Jobless claims fell again last week, the government said Thursday.
444,000 Americans filed for unemployment benefits in the week ended May 15, the fewest of the pandemic era (figure below). The previous week’s total was revised marginally higher.
The four-week moving average fell to 504,750, the lowest since March 14, 2020.
Initial claims have fallen by around half since Joe Biden took office. The US is now 250,000 below the pre-pandemic record set in 1982.
It was the fifth week in six that initial claims fell (figure below).
Continuing claims disappointed, rising 111,000 to 3.75 million in the week ended May 8. That was higher than estimates. The market was looking for 3.63 million.
The steady grind lower in initial claims suggests ongoing progress in the labor market, although we’re still living in the shadow of April’s NFP downside “shocker.” The GOP continues to insist enhanced unemployment benefits are discouraging the jobless from returning to work, although concrete evidence of that is scant outside of anecdotes about labor shortages.
Crucially, it’s not that anyone doubts businesses are having problems hiring “qualified” workers. There is evidence to support that contention (figure below).
Rather, quite a few folks are skeptical about the notion that jobless benefits are the proximate cause of the problem.
One can conjure a veritable laundry list of contributing factors, and while enhanced unemployment benefits is on that list, I’m not sure it’s at the top.
“The biggest problem in the jobs market does appear to be the lack of supply of workers,” ING’s James Knightley said Thursday, on the way to listing four key contributors (the list, below, is a direct quote from Knightley):
- Not all schools have returned to in-person [learning], meaning many parents that would be going out to work are having to stay home to look after children
- Some workers remain nervous about returning to work given the pandemic is not yet over
- Some older workers who lost their job may have opted for early retirement
- Expanded and uprated unemployment benefits may diminish the attractiveness of seeking work ā especially when factoring the cost of commuting and/or childcare
And, as I’ve argued previously, if government benefits are changing the calculus in the labor market by contributing to worker scarcity, thereby strengthening labor’s hand when it comes to negotiating for higher pay, then so be it.

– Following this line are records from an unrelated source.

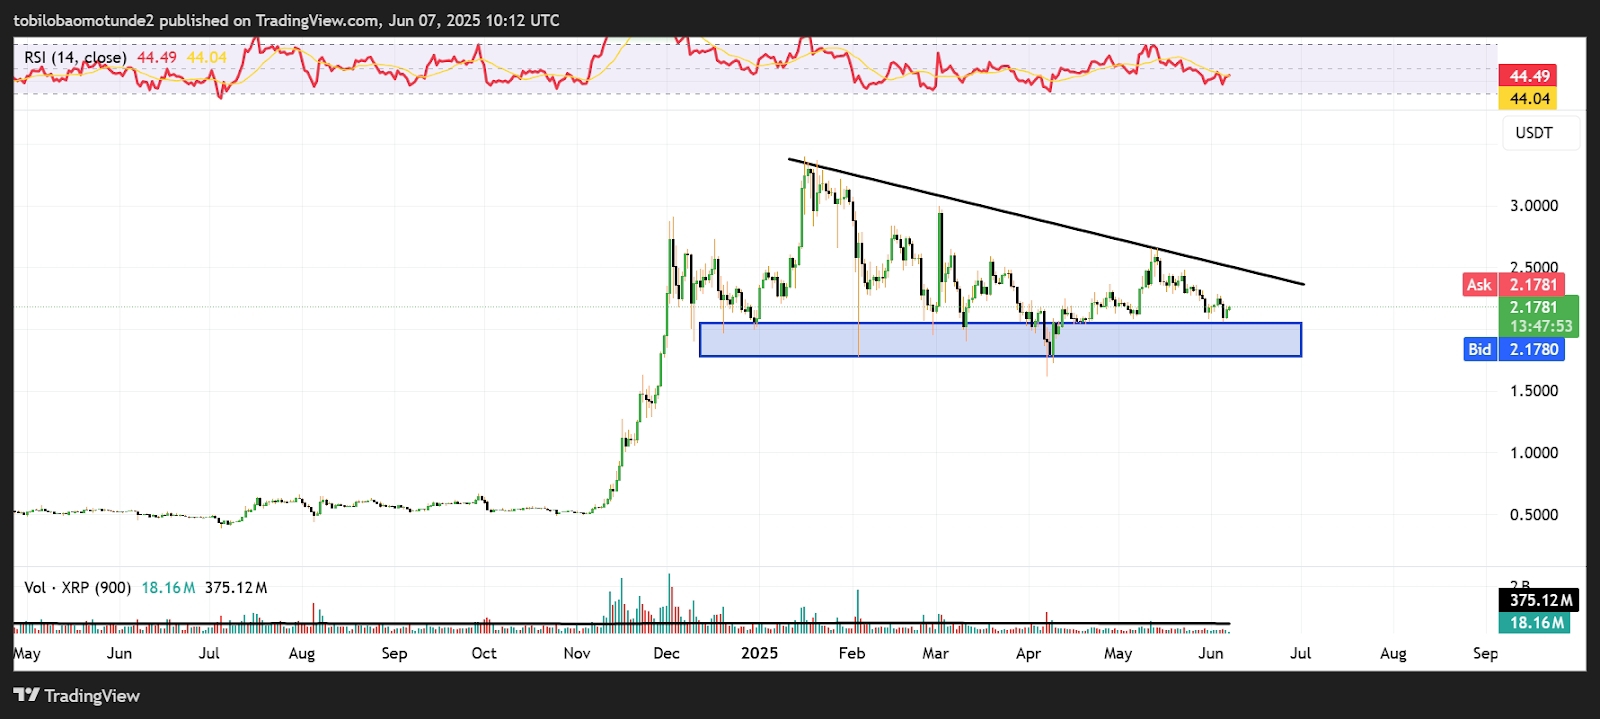Click the TradingView.com published header text
This screenshot has height=719, width=1600.
[286, 20]
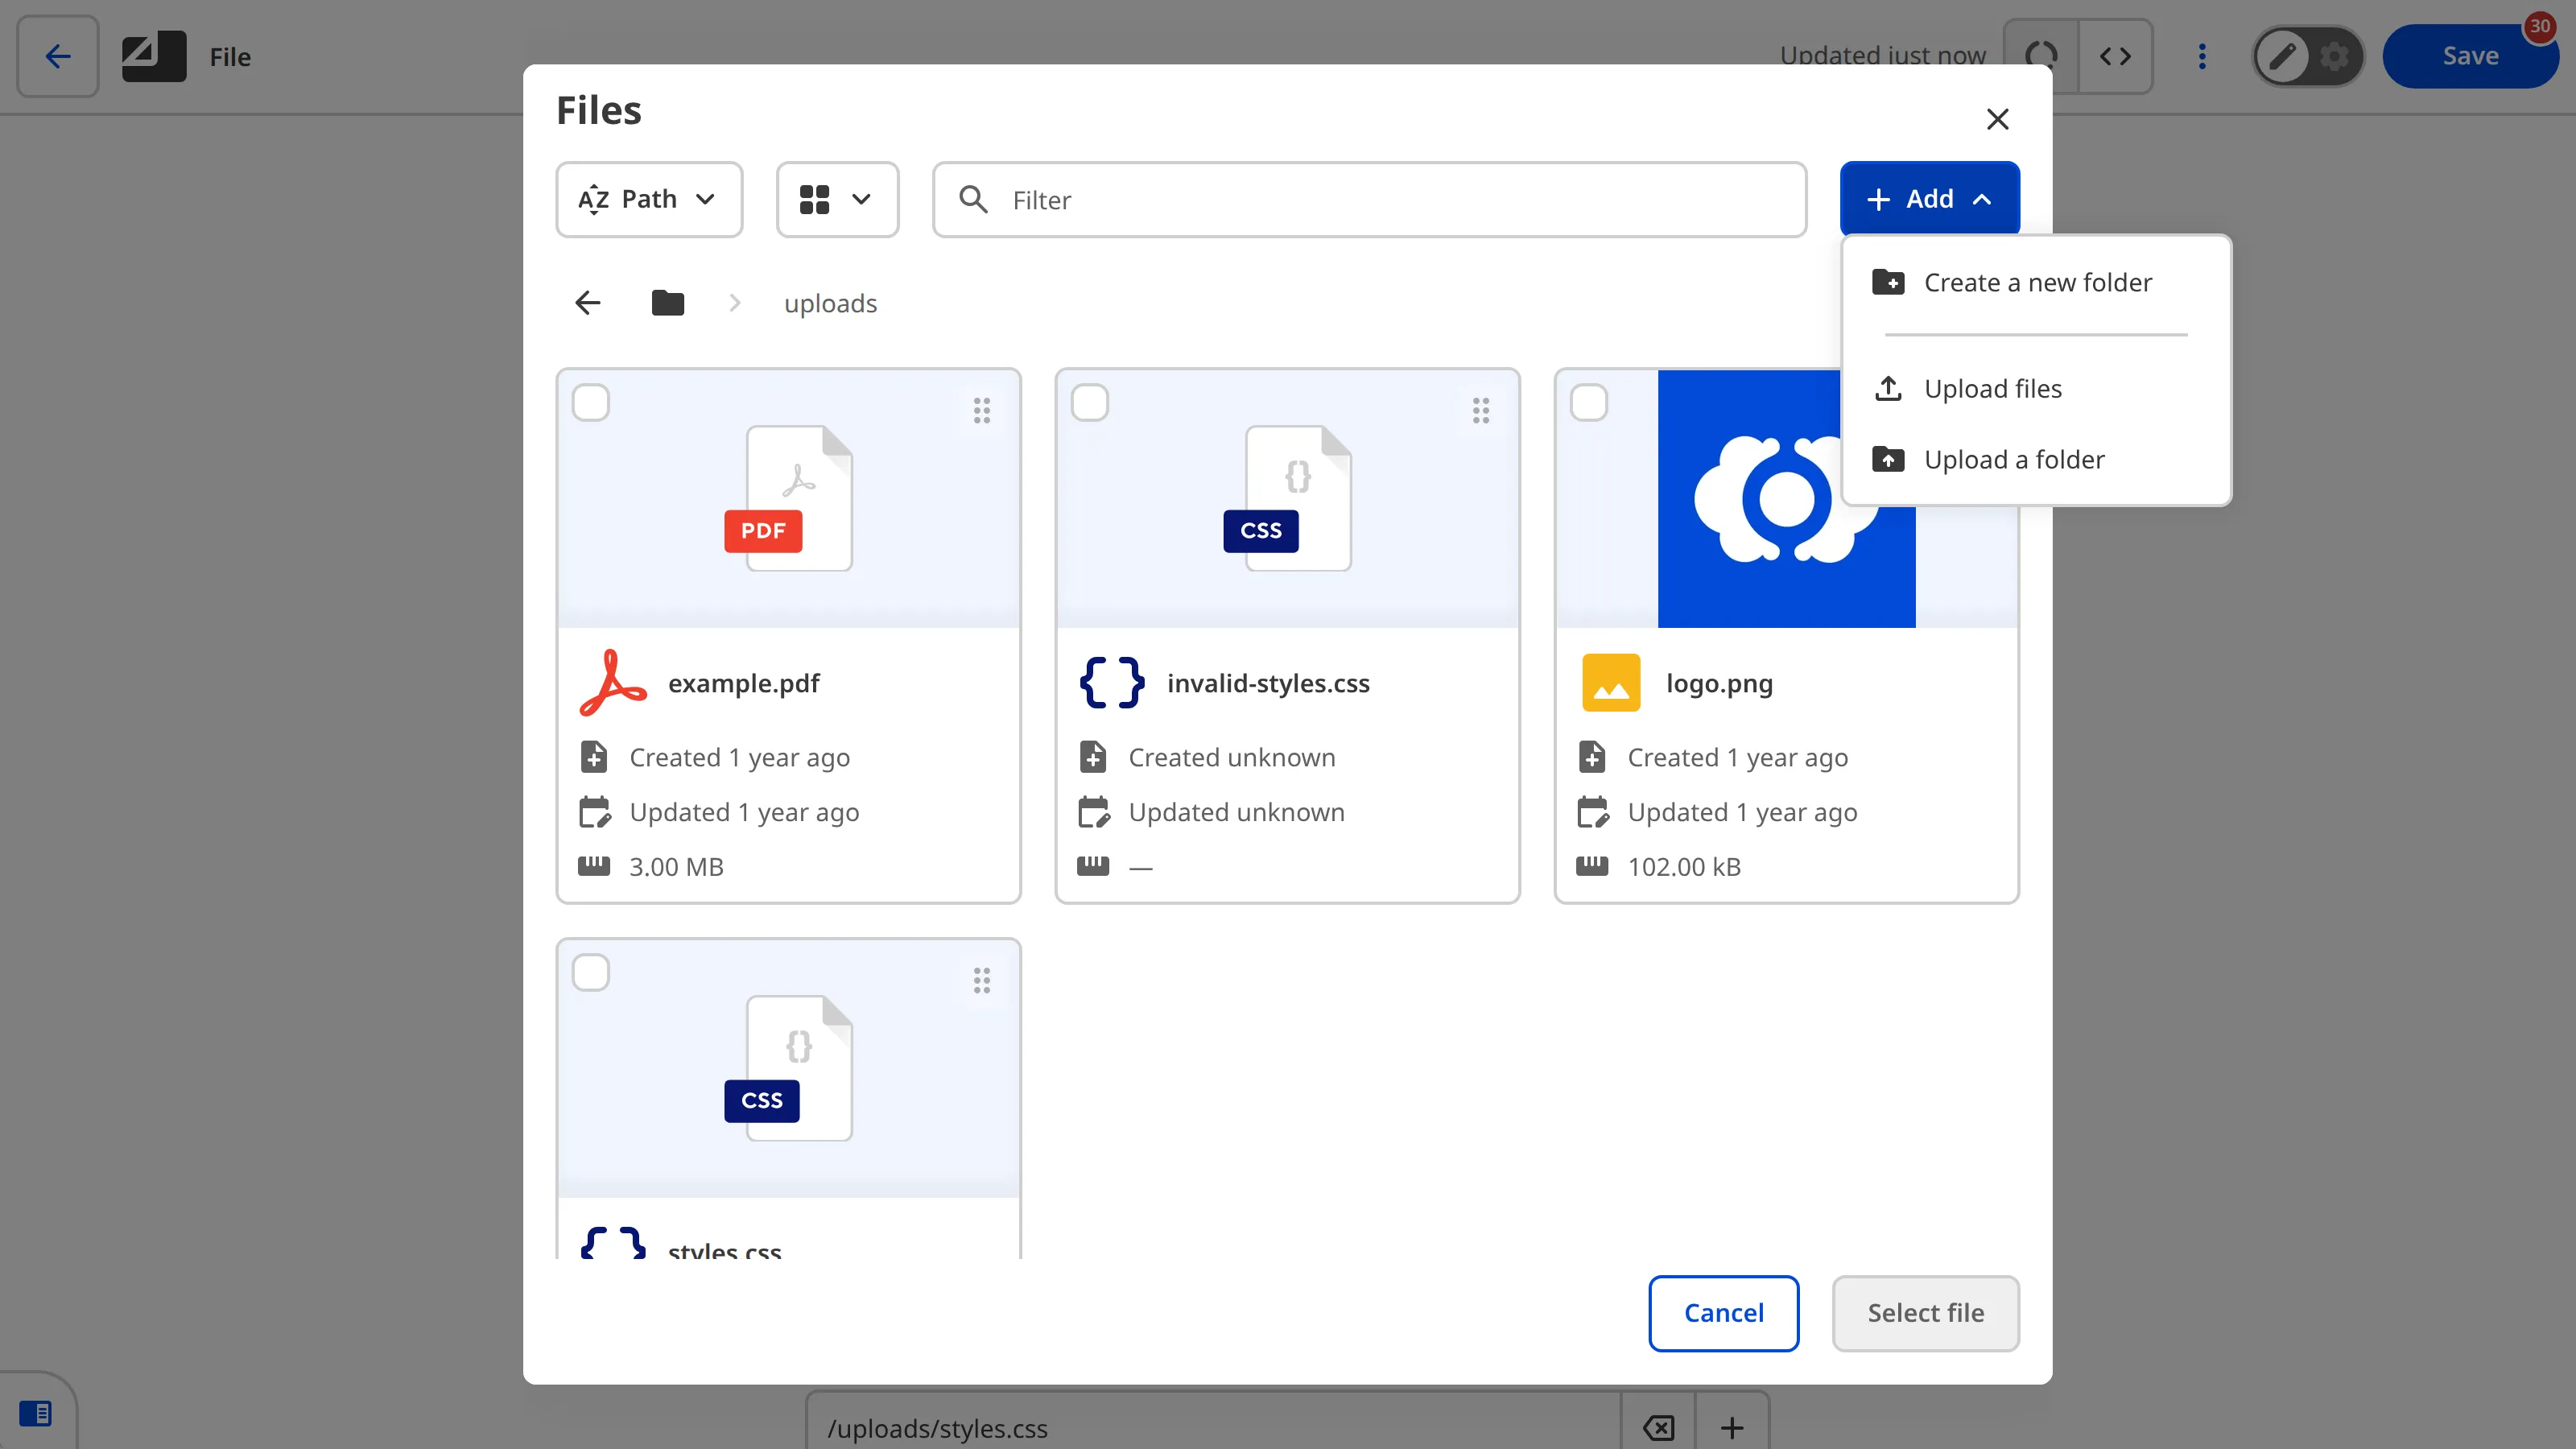Click the search magnifier icon in Filter field
The image size is (2576, 1449).
coord(973,199)
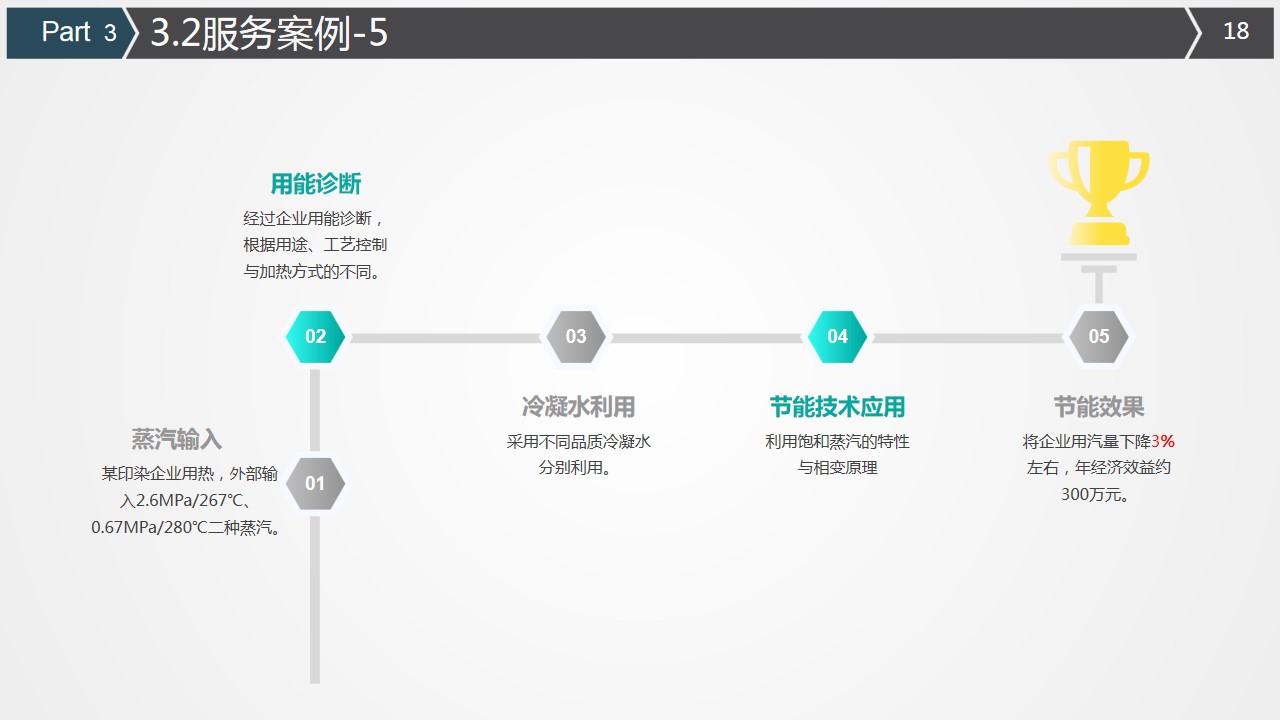
Task: Toggle the 冷凝水利用 heading
Action: (x=577, y=406)
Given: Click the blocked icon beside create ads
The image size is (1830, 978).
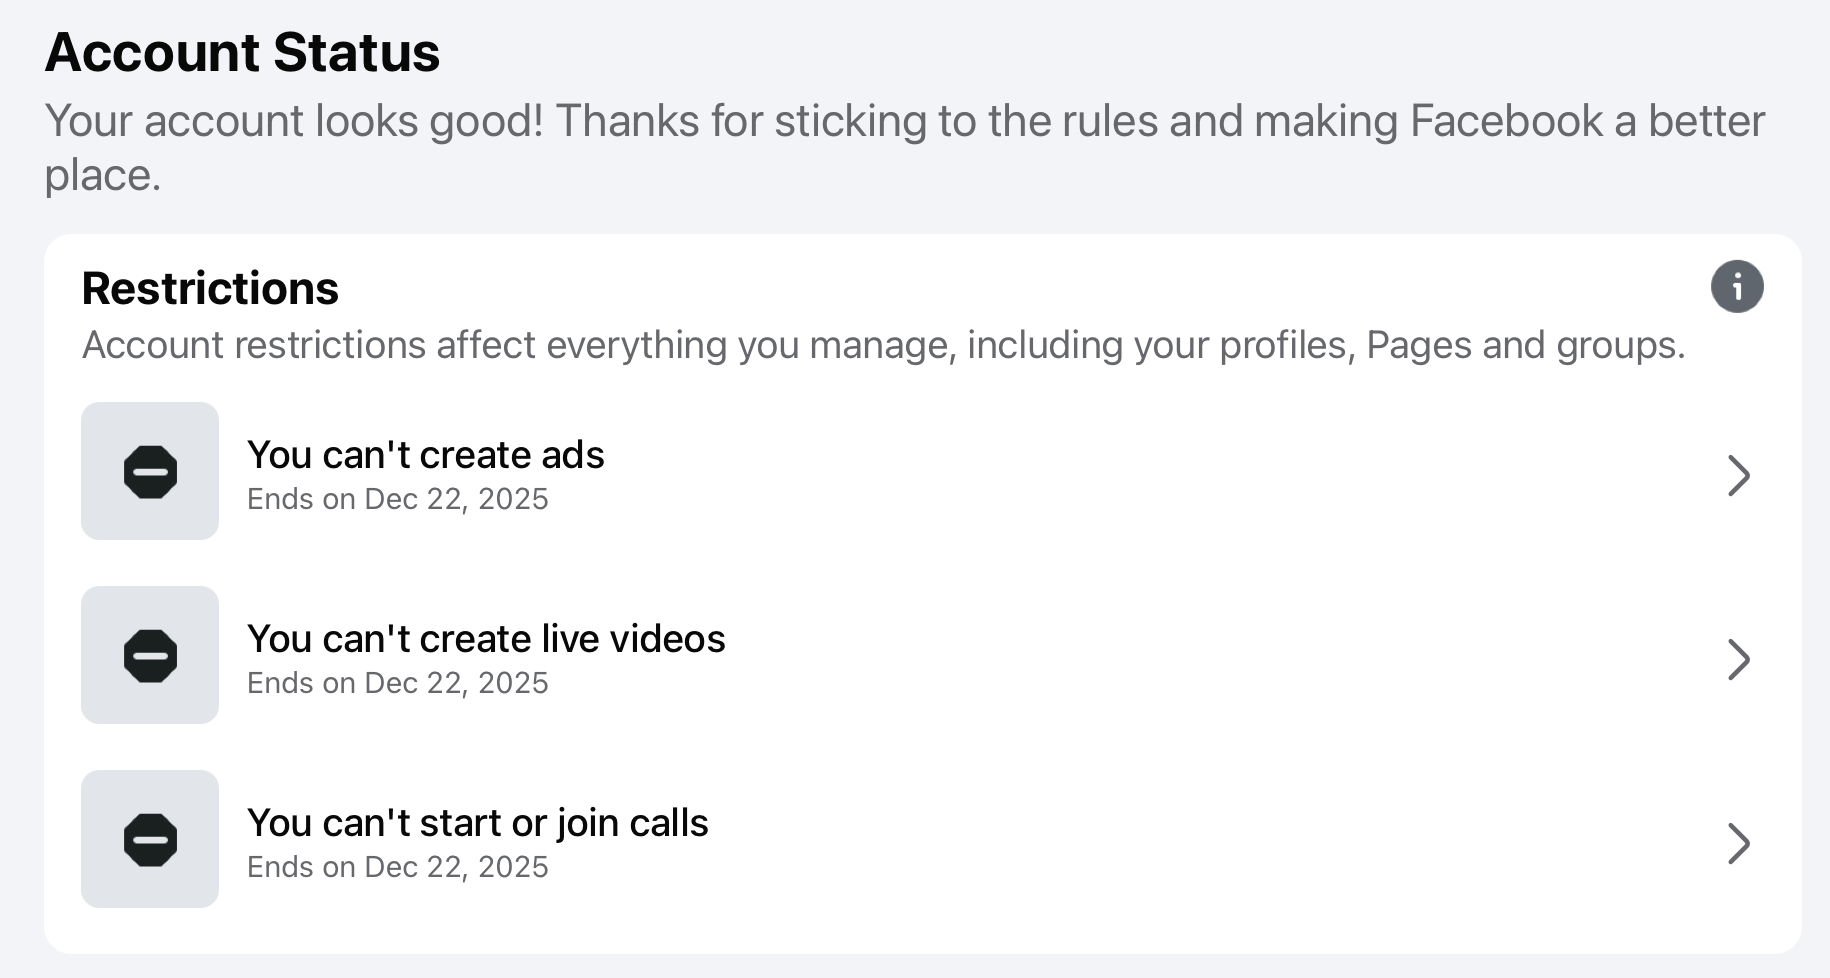Looking at the screenshot, I should point(150,472).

Capital has worked for decades to strip labor not just of the capacity to argue for better wages and benefits, but of its dignity too.
The market for daily financial commentary (whether platform-based or ad hoc, via social media) is chock-full of would-be populists purporting to champion the plight of the American Everyman. And yet, when it comes to the capital versus labor divide, virtually all of those voices land squarely on the side of capital.
Funny how that works.
An odd trend in engineering job specs is that employers seem to be asking for technicians. Since the employers have the funding, why not write the job description as a request for technicians? (Well obviously, if technicians are paid more, then there should be sufficient funding for good pay for the factory floor folks. Then the sky’s the limit for engineering pay!)
One recently e-mailed job description requested: basic theoretical radio-astronomy experience, Linux OS installation expertise, and welding (both TIG and MIG) certification. I’m planning to advise the recruiter that yes, I want to send in my resume (although I know nothing about welding). At the very least, I want to interview the people who wrote that job description.
Data point
Lovely!
Well we will find out a lot when enhanced unemployment benefits roll off in September and in person school comes back in the fall. I also believe there is going to be a second order effect damaging white collar employment coming soon. In businesses whose decline has been accelerated, many businesses have held onto workers during the pandemic to make sure work gets done and morale is somewhat less damaged while remote working. My guess is that this will come to an end very shortly as well. We could well see something of a rebound in service employment , while white collar work for larger companies decline at the same time. Meanwhile work that involves making, building and maintaining real things make a bounce. Nope the volatility in the labor market is not going to end soon.
I agree (see my previous response … “the sky’s the limit” comment on engineering/white collar pay was snarky). I think the people responsible for real-life builds & maintenance may have more job stability – typically that kind of work in at companies that are classified as “industrial”, not “technical”.
“white collar work for larger companies decline at the same time” would bode very ill for consumer spending. The PTON bikes, LULU leggings, and LEN houses are mostly bought by those same white collar workers.
Something to remember about the dichotomy between service and manufacturing employment is that those terms are fairly misleading because while service businesses are fairly easy to classify, most of workers at manufacturing firms are actually service employees of the white collar type like financial services, accounting, human resources, IT engineering, and so forth.
I got a glimpse of the future last week when my daughter’s employer, an international digital ad agency sent all of its employees to the office for two days to get all of their stuff and take it home. While a few IT and ad production personnel would eventually return to reconfigured space to maintain the firm’s large internal cloud and data warehouse, for the foreseable future all the rest of the firm”s employees would be working from home with occasional trips to one of a few physical conference rooms when some face to face time is needed. Her husband’s employer, the largest in the city, has closed most of its space, leasing most of it to other tenants, is reshuffling management and looking to a highly modified future.